Pharmacokinetic studies are reported after single oral administration of 3 mg/kg of stereochemically pure (S)‐ketoprofen [(S)‐KP] and (R)‐ketoprofen [(R)‐KP] to three male Cynomolgus monkeys and after repeated administration for 6 months of 3, 15 and 75 mg/kg/day of (S)‐KP to both male and female monkeys. A high‐performance liquid chromatographic (HPLC) analysis was performed without derivatization of the samples, using a chiral column.
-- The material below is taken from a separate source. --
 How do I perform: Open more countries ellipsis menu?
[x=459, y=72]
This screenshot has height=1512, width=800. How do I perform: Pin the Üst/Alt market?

The pharmacokinetic parameters for (S)‐KP after administration of (S)‐KP and for (R)‐KP after administration of (R)‐KP were, respectively, elimination half‐life 2.32 ± 0.36 and 1.64 ± 0.40 h; oral clearance 3.50 ± 0.66 and 7.50 ± 3.20 ml/min/kg; apparent volume of distribution 0.74 ± 0.24 and 1.16 ± 0.76 liter/kg; mean residence time 1.79 ± 0.77 and 1.41 ± 0.65 h; area under the concentration/time curve 14.16 ± 2.93 and 7.31 ± 2.98 μg·h/ml. Forty‐nine percent unidirectional bioinversion of (R)‐KP to (S)‐KP was observed in this species and the pharmacokinetic parameters for the (S)‐KP resulting from this inversion were also calculated. In the study of 6‐month repeated administration of (S)‐KP, linear pharmacokinetic behavior and no evidence of drug accumulation were observed at the three dose levels. © 1994 Wiley‐Liss, Inc.